Night time is the time that I find hardest to cope with at the moment. There is quite a ritual. When she is finally turned on her side in bed, she needs her mouth suctioned out. She does that herself. Sometimes I help, but I have a rule that I refuse to put the handpiece past her teeth. The next is to make sure the BIPAP is set up properly, mask straps adjusted correctly, water in the reservoir, mask clean & most importantly, a strip of plaster across the bridge of her nose to stop it from chafing. Fitting the mask is something not to be rushed, as it's better to get it right first time. Then there is a thin pillow to go between her knees to pad her painfully thin legs & arthritic knee, the final roll over to her sleeping postion, adjusting her pillow to the just right position, snuggling the blankets up round her shoulders nice & warm, the kiss goodnight, me saying ,"I love you," her clenching my hand, which is her way of saying the same, turning the light out & off to the lounge.

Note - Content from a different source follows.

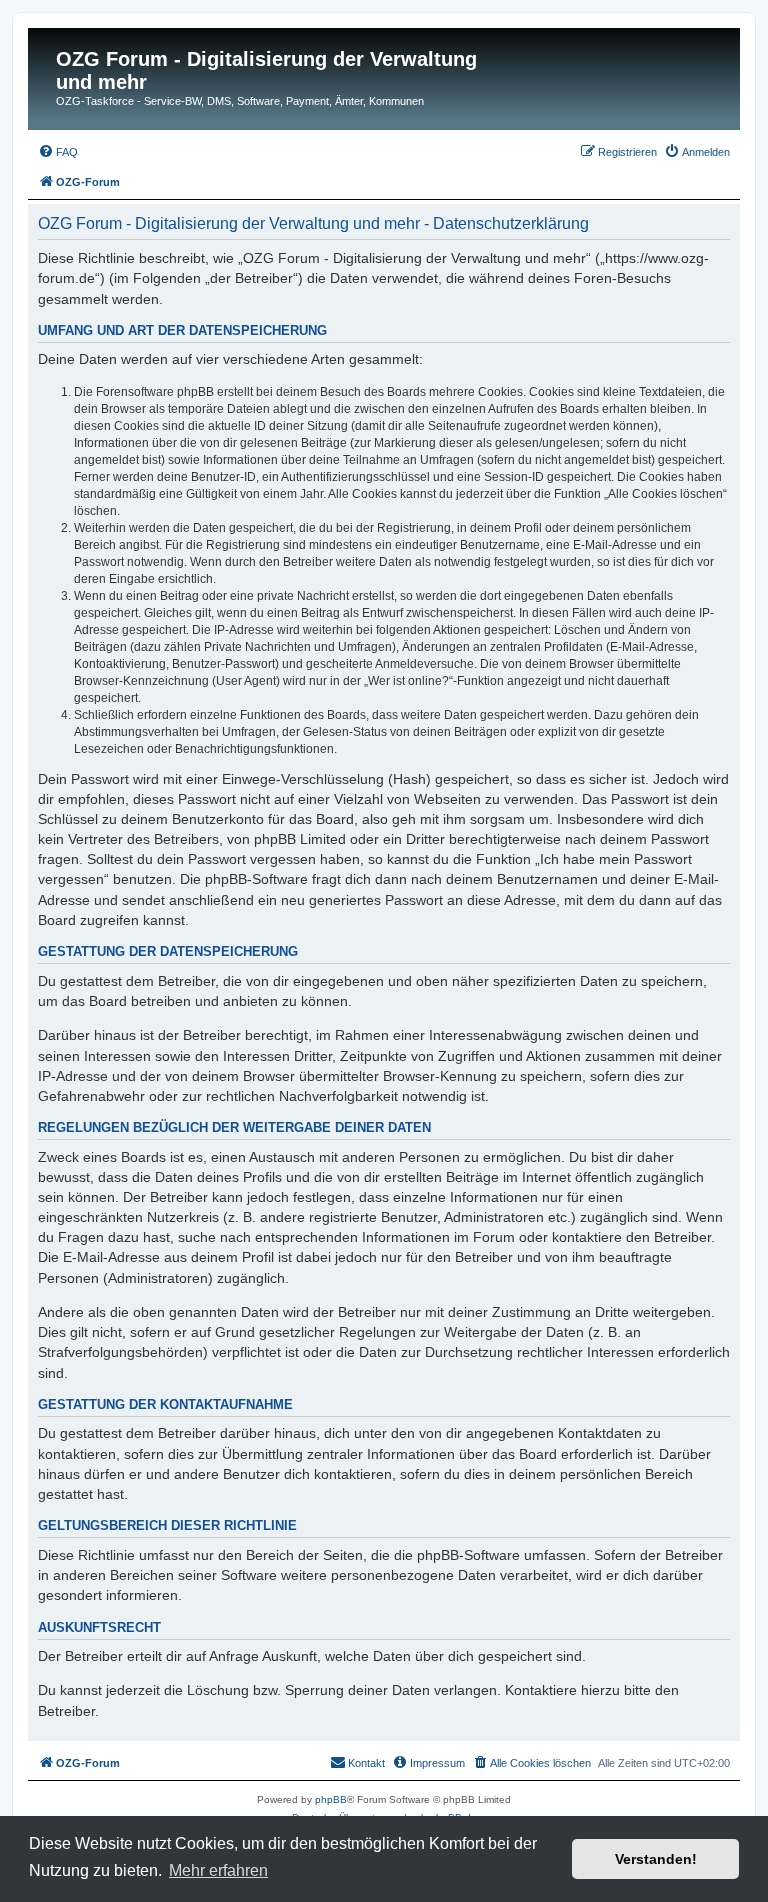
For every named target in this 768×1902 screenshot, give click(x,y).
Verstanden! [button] (656, 1859)
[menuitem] (58, 152)
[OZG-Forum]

Sometimes I get to sit & watch the Discovery Channel for an hour or so with the dog on my knee, her heaving great sighs of happiness, me with a whisky & soda in hand. More often than not its me just getting settled & Jude ringing the pager because her mask isn't right, or she needs to suction her mouth again. This can happen 3 or 4 times before she finally settles. Once I'm sure she is settled &/or what I'm watching has finished, the little dog & I go for a 5 minute stroll then go to bed. The hardest bit is when I get woken up an hour after I finally get to sleep because she needs to go to the toilet. That involves waiting till she comes back so that I can settle her down again.
You will therefore, understand why sometimes it is very easy to get a little bit short when you continually get your down time interrupted. I have on a couple of occasions walked out of the bedroom in sheer frustration at my inability to divine what is wrong & remedy it. Sometimes I need to stop before I go to her & remind myself of a few things.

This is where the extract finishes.